PS C:\> $re.match('string string string string string 
string string string 127.0.0.1 string string 
string 192.168.1.1 string string string string 
string string string 255.255.255.0 string string 
string string string string string string ').value

127.0.0.1

PS C:\> $re.matches('string string string string string 
string string string 127.0.0.1 string string 
string 192.168.1.1 string string string string 
string string string 255.255.255.0 string string 
string string string string string string ').value

127.0.0.1
192.168.1.1
255.255.255.0
Santiago Squarzon
  • 41,465
  • 5
  • 14
  • 37
  • 1
    That works, and showing the `.Matches` variant is a nice addition, given that `-match` only ever finds _one_ match, but there's a caveat: Because `Get-Clipboard` returns a multiline string as an _array_ of lines, passing an array to the `.Match()` method's `string` parameter causes PowerShell to _stringify_ the array, which means _joining the elements with spaces_. For instance, if `"line 1\`nline 2"` is on the clipboard, `Get-Clipboard` returns array `'line 1', 'line 2'` and stringifies that to space-separated single-line string `'line 1 line 2'`, which can lead to false positives. – mklement0 Mar 13 '21 at 14:45
  • 1
    To illustrate the problem: `([regex] '1 l').Match(('line 1', 'line 2')).Success` yields `$true`. You can make `Get-Clipboard` return a multiline string as-is with the `-Raw` switch, which is the only thing missing from T-Heron's own solution attempt with `-match`. – mklement0 Mar 13 '21 at 14:46
3

The problem:

The solution is to request the text on the clipboard as a single, multiline string, using the
-Raw switch:

if ((Get-Clipboard -Raw) -match '\d{6}') {
  $Matches[0] # -> '351370'
}

An alternative is to use -replace, the regex-based string-replacement operator, which requires matching the entire string and replacing it with what a capture group matched:

@'
Hello,

Your authentication code is 351370

This code will expire in 20 minutes to keep your account secure
'@ -replace '(?s).*(\d{6}).*', '$1' # -> 351370

Note:

  • Inline option s (SingleLine; ((?s)) ensures that . also matches newline (\n) characters, to enable matching across all lines of a multiline string.

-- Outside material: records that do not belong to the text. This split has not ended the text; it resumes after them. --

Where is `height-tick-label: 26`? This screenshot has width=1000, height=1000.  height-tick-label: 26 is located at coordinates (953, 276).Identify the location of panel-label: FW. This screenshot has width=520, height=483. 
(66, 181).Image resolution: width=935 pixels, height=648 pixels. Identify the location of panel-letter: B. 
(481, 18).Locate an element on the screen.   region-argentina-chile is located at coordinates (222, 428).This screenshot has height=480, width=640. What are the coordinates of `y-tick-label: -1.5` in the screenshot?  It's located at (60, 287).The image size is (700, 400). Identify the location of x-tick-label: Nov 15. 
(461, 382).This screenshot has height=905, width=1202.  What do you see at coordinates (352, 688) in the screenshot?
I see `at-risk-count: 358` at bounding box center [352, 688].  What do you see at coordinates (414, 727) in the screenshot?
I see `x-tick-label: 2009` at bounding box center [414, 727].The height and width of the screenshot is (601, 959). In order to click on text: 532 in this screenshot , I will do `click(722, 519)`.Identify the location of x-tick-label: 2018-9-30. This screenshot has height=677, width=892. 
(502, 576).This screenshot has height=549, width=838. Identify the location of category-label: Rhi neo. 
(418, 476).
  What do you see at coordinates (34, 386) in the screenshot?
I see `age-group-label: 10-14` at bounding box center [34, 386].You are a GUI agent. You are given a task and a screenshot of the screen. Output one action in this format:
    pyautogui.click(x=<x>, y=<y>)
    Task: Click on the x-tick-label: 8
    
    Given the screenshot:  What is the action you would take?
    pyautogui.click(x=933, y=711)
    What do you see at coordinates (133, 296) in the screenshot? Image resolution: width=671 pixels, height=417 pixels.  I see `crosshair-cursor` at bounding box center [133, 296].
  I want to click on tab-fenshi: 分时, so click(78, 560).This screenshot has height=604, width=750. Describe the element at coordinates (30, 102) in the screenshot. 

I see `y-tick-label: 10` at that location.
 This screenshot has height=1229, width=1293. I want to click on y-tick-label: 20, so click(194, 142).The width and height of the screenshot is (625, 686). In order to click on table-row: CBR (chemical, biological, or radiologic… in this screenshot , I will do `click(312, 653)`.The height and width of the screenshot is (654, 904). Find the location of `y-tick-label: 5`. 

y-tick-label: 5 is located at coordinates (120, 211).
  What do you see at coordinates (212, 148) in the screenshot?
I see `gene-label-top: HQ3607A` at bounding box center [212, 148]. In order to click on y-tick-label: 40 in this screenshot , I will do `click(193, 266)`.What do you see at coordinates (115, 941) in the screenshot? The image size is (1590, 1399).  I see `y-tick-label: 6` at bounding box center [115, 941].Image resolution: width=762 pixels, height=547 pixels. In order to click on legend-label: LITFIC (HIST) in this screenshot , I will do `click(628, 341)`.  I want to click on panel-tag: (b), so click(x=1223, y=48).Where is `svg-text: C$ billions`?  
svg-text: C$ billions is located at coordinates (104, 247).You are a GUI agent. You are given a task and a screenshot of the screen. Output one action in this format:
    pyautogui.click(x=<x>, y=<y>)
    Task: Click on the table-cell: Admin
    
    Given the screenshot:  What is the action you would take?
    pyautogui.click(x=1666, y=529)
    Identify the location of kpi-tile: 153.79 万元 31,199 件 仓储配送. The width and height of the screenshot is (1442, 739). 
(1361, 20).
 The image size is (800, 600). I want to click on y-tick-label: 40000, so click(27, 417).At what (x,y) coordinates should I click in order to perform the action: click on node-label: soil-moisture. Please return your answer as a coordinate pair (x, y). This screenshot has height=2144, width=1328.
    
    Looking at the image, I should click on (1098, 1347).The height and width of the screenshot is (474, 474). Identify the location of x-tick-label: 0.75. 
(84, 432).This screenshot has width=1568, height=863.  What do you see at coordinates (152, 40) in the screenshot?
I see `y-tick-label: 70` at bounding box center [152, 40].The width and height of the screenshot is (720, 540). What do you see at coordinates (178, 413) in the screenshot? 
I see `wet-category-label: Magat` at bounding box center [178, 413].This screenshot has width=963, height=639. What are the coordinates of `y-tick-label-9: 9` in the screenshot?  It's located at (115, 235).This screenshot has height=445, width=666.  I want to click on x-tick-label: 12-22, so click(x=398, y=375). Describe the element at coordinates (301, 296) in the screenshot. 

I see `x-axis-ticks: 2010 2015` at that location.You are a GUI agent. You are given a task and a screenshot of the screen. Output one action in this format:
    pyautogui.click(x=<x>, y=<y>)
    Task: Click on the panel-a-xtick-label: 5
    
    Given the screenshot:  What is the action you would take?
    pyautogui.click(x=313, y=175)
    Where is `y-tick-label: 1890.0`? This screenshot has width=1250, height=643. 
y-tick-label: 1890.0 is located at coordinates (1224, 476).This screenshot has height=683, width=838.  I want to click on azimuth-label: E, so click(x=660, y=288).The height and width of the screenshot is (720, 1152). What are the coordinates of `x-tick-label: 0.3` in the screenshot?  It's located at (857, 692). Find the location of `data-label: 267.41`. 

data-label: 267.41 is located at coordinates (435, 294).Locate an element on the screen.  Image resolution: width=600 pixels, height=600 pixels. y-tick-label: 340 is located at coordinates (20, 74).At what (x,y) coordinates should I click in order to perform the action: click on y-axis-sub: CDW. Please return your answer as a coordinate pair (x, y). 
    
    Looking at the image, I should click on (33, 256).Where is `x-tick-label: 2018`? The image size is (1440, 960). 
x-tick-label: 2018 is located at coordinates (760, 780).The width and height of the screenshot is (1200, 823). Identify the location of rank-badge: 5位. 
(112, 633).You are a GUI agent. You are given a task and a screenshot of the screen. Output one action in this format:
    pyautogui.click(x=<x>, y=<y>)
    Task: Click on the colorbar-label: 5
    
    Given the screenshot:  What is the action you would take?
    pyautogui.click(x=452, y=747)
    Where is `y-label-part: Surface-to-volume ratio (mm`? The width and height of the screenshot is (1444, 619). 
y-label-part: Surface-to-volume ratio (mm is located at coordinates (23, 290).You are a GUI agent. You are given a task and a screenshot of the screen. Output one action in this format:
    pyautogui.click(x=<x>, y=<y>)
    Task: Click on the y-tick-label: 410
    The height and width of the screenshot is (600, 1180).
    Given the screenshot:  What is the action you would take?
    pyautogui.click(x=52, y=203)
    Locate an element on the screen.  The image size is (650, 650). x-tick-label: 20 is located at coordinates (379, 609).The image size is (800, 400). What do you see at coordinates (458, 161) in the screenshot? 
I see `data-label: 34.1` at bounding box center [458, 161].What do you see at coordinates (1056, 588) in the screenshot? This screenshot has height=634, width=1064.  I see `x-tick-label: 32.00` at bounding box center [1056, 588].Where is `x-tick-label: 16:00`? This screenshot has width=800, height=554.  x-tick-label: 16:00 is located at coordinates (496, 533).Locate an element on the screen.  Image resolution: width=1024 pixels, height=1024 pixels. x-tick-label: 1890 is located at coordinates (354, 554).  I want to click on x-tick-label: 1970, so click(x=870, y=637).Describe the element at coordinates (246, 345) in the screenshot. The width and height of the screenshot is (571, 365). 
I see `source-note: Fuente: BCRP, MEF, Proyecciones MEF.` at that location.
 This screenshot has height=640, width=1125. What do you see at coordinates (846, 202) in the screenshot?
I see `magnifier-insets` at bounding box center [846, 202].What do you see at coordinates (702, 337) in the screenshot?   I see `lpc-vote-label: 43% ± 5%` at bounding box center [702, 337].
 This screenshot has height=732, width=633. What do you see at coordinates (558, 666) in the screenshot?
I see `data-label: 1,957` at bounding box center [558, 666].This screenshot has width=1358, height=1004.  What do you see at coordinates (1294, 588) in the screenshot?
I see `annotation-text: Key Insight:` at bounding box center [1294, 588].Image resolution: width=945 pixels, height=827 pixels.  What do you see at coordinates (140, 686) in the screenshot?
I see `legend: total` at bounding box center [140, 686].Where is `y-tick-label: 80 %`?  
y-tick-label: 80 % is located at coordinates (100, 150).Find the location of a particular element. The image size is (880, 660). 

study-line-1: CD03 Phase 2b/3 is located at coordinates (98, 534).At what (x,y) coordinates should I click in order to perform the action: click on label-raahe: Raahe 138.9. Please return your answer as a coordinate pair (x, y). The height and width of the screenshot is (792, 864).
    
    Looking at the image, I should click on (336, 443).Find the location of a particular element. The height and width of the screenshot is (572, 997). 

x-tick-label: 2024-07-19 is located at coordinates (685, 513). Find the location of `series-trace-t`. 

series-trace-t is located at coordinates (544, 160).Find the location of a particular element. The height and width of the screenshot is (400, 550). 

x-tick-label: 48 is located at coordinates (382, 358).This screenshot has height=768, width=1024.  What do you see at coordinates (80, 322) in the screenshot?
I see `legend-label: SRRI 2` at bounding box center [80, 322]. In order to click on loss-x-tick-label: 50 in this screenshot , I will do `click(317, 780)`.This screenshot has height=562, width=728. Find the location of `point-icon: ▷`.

  • In the replacement operand, $1 refers to what the first (and only) capture group ((...)) captured.

  • Caveat: if the regex does not match the input, the input string is returned as-is.


Finally, direct use of .NET APIs via the [regex] class (System.Text.RegularExpressions.Regex) is another alternative, as shown in santisq's answer, but it requires advanced knowledge outside the realm of PowerShell's own commands and operators.

mklement0
  • 382,024
  • 64
  • 607
  • 775